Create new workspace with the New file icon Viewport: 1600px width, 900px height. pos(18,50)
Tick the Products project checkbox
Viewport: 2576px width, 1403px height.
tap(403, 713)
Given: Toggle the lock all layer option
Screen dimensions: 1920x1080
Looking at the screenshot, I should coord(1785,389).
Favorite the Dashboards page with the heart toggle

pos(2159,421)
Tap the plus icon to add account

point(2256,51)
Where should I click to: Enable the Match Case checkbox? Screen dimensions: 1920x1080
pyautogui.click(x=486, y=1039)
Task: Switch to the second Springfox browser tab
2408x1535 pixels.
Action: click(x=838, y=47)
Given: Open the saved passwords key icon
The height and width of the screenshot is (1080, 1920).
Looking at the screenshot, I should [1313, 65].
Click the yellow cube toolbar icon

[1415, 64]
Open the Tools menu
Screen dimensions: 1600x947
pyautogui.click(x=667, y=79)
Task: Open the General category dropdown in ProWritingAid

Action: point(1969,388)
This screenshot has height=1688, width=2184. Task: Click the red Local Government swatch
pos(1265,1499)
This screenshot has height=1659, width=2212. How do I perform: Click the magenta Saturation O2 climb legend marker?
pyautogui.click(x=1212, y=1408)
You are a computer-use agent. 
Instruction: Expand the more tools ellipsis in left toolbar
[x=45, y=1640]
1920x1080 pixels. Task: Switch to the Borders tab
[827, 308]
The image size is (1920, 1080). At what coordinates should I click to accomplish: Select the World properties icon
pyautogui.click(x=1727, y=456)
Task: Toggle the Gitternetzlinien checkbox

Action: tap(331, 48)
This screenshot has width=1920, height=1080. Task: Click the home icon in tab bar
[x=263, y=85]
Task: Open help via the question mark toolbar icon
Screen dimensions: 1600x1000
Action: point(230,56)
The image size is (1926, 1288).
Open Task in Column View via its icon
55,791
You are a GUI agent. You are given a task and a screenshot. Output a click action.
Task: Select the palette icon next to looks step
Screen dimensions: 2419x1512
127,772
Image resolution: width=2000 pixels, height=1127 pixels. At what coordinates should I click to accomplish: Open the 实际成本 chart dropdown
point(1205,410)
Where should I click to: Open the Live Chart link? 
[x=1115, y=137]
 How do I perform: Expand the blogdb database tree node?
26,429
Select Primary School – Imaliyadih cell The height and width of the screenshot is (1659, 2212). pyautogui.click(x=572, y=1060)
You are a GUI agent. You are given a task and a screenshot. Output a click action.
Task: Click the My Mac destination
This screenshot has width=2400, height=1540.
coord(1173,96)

-=-=-=-=-

| Your instructions |
Each line above must be retyped exactly.

| Solution for this exercise |
Create new workspace with the New file icon Viewport: 1600px width, 900px height. pos(18,50)
Tick the Products project checkbox
Viewport: 2576px width, 1403px height.
tap(403, 713)
Given: Toggle the lock all layer option
Screen dimensions: 1920x1080
Looking at the screenshot, I should coord(1785,389).
Favorite the Dashboards page with the heart toggle

pos(2159,421)
Tap the plus icon to add account

point(2256,51)
Where should I click to: Enable the Match Case checkbox? Screen dimensions: 1920x1080
pyautogui.click(x=486, y=1039)
Task: Switch to the second Springfox browser tab
2408x1535 pixels.
Action: click(x=838, y=47)
Given: Open the saved passwords key icon
The height and width of the screenshot is (1080, 1920).
Looking at the screenshot, I should [1313, 65].
Click the yellow cube toolbar icon

[1415, 64]
Open the Tools menu
Screen dimensions: 1600x947
pyautogui.click(x=667, y=79)
Task: Open the General category dropdown in ProWritingAid

Action: point(1969,388)
This screenshot has height=1688, width=2184. Task: Click the red Local Government swatch
pos(1265,1499)
This screenshot has height=1659, width=2212. How do I perform: Click the magenta Saturation O2 climb legend marker?
pyautogui.click(x=1212, y=1408)
You are a computer-use agent. 
Instruction: Expand the more tools ellipsis in left toolbar
[x=45, y=1640]
1920x1080 pixels. Task: Switch to the Borders tab
[827, 308]
The image size is (1920, 1080). At what coordinates should I click to accomplish: Select the World properties icon
pyautogui.click(x=1727, y=456)
Task: Toggle the Gitternetzlinien checkbox

Action: tap(331, 48)
This screenshot has width=1920, height=1080. Task: Click the home icon in tab bar
[x=263, y=85]
Task: Open help via the question mark toolbar icon
Screen dimensions: 1600x1000
Action: point(230,56)
The image size is (1926, 1288).
Open Task in Column View via its icon
55,791
You are a GUI agent. You are given a task and a screenshot. Output a click action.
Task: Select the palette icon next to looks step
Screen dimensions: 2419x1512
127,772
Image resolution: width=2000 pixels, height=1127 pixels. At what coordinates should I click to accomplish: Open the 实际成本 chart dropdown
point(1205,410)
Where should I click to: Open the Live Chart link? 
[x=1115, y=137]
 How do I perform: Expand the blogdb database tree node?
26,429
Select Primary School – Imaliyadih cell The height and width of the screenshot is (1659, 2212). pyautogui.click(x=572, y=1060)
You are a GUI agent. You are given a task and a screenshot. Output a click action.
Task: Click the My Mac destination
This screenshot has width=2400, height=1540.
coord(1173,96)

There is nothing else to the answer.